Task directions - Rescale the material from the line that contains "The width and height of the screenshot is (667, 428)." through the end of the material, both ends included. Reproduce only those lines, requests included, with every answer coordinate multiplied by 1.4 and rounded to a whole number, halves rounded up, and leave the pictures out.

[Entries on where items appear]
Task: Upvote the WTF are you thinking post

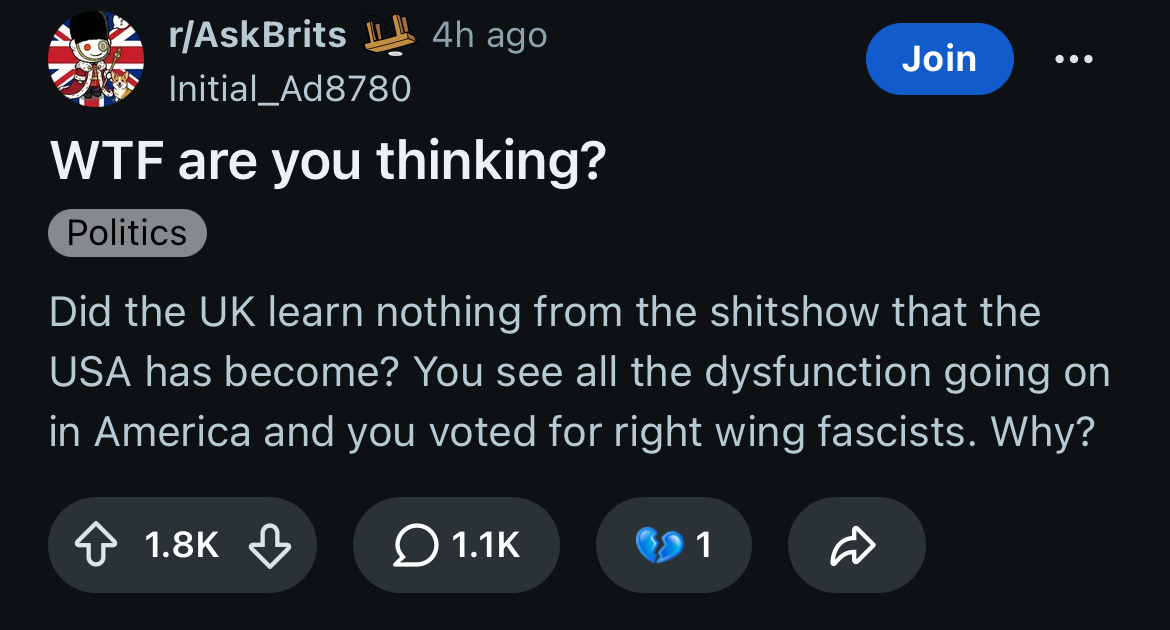Action: pos(96,545)
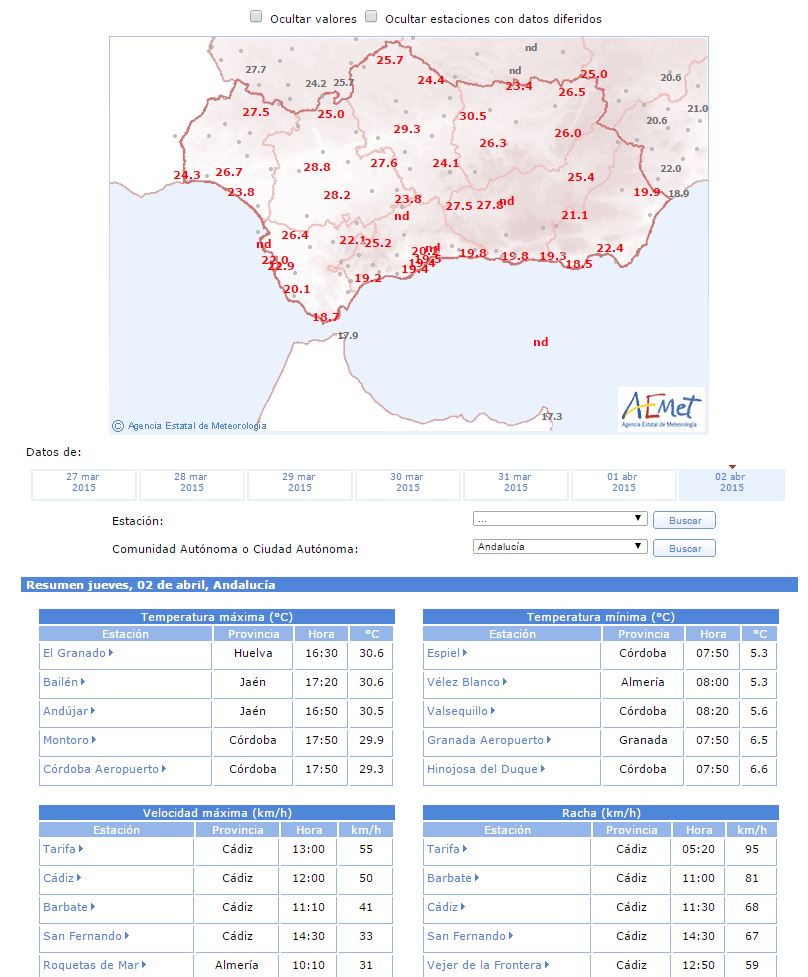Click the 18.7 station value near Tarifa

(x=326, y=317)
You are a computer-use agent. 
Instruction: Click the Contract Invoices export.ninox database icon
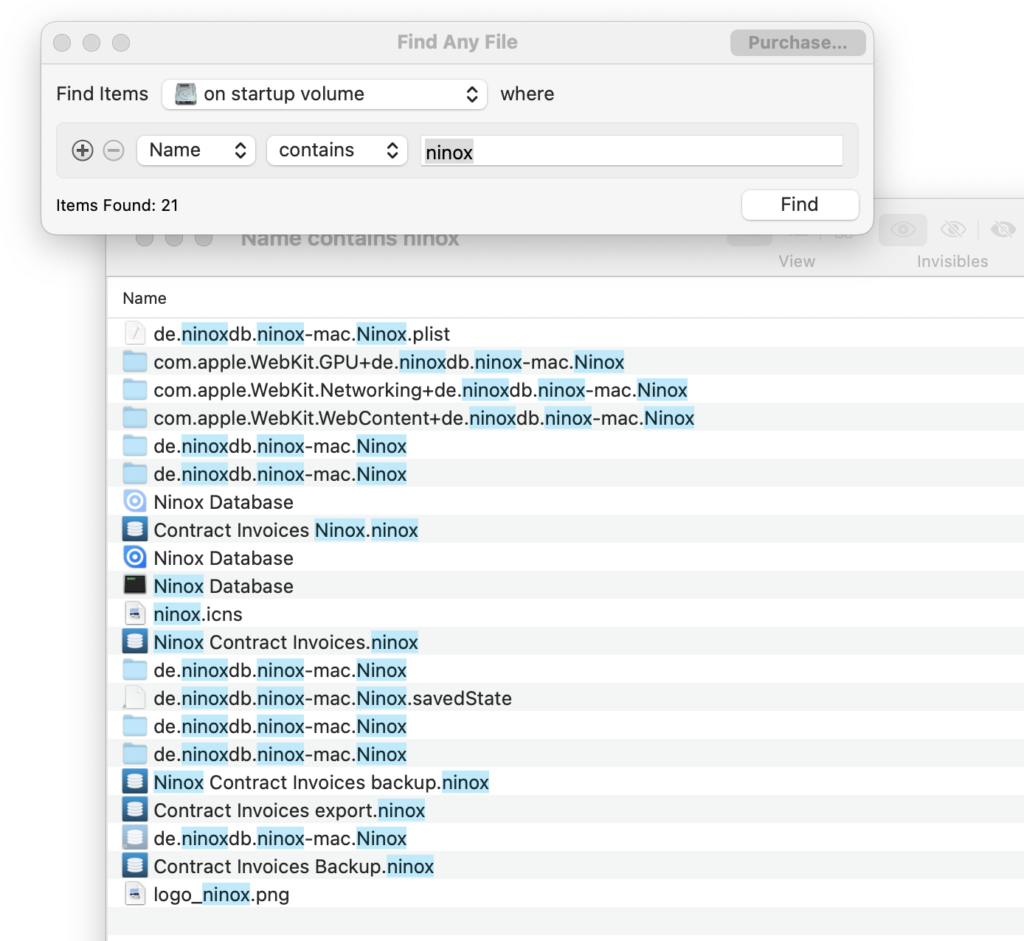point(135,810)
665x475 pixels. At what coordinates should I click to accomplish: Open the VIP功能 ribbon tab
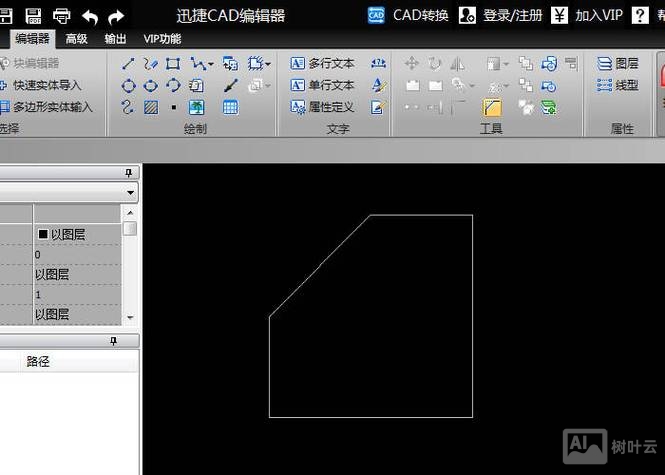click(x=162, y=39)
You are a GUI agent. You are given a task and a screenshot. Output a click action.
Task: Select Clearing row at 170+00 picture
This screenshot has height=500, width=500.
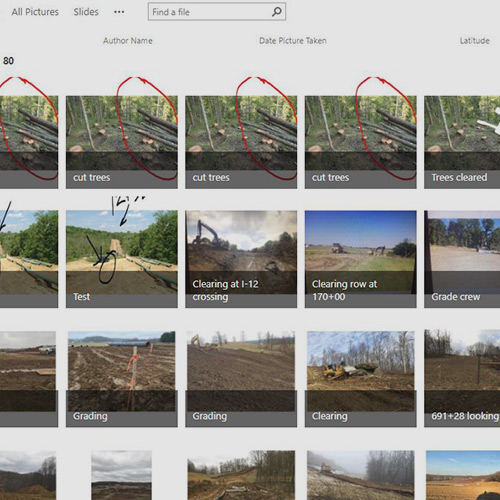(360, 259)
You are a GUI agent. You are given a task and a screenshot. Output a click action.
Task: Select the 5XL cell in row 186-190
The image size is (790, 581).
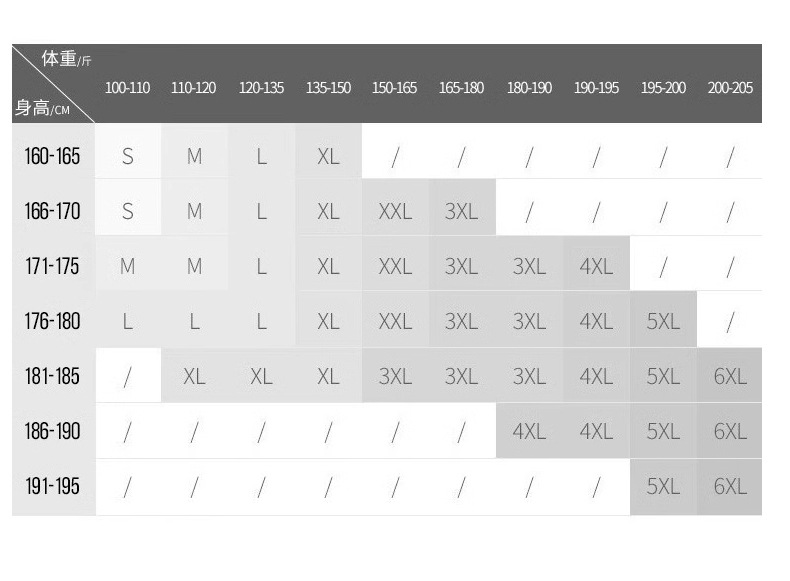(x=663, y=432)
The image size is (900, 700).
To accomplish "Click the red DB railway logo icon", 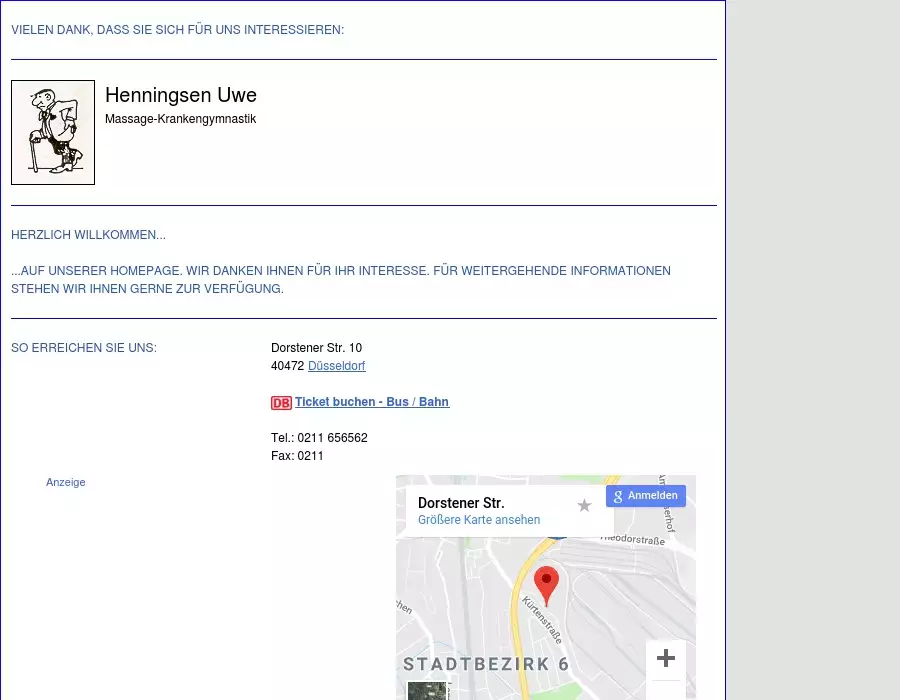I will pyautogui.click(x=281, y=403).
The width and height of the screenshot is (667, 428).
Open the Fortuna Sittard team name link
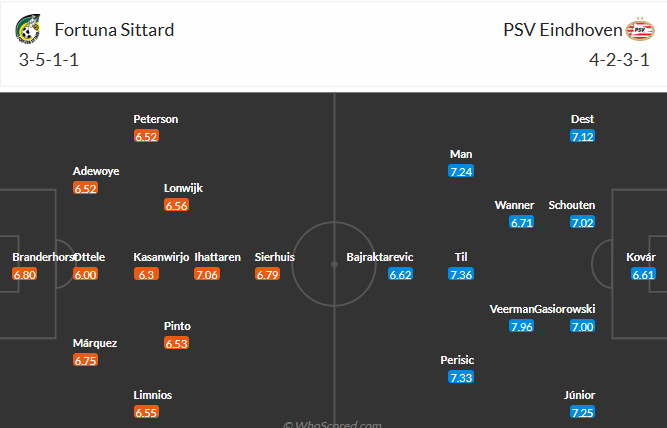(x=115, y=29)
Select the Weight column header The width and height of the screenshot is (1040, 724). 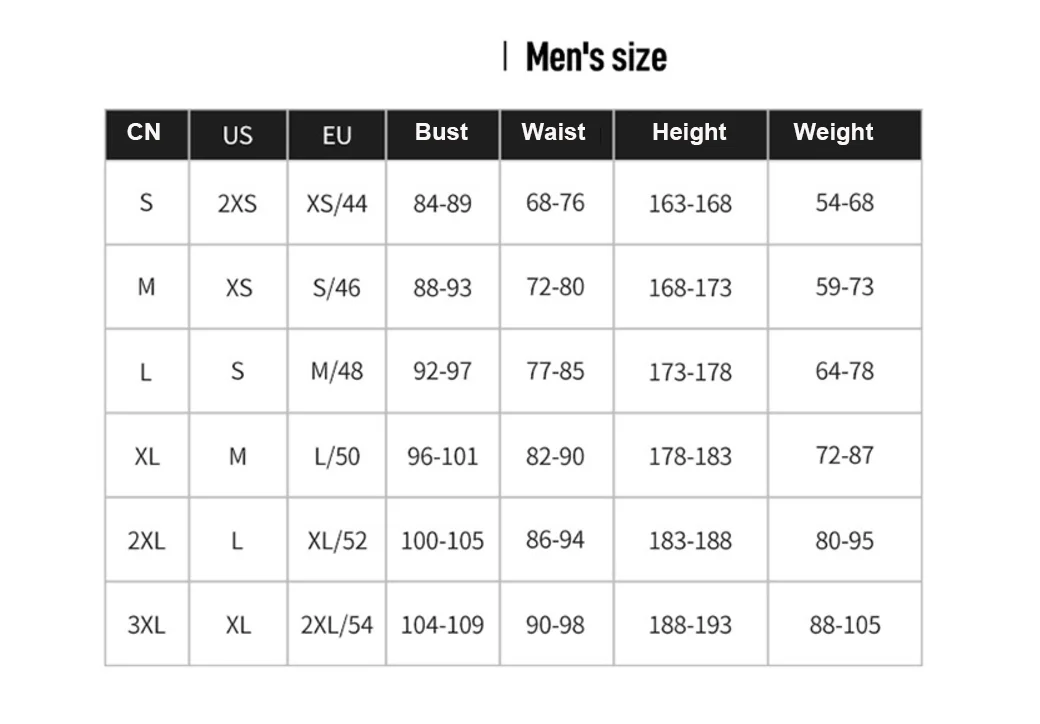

Expected answer -
The width and height of the screenshot is (667, 428).
Open the Fortuna Sittard team name link
(x=161, y=41)
Select the Weight column header The width and height of the screenshot is (1040, 724). 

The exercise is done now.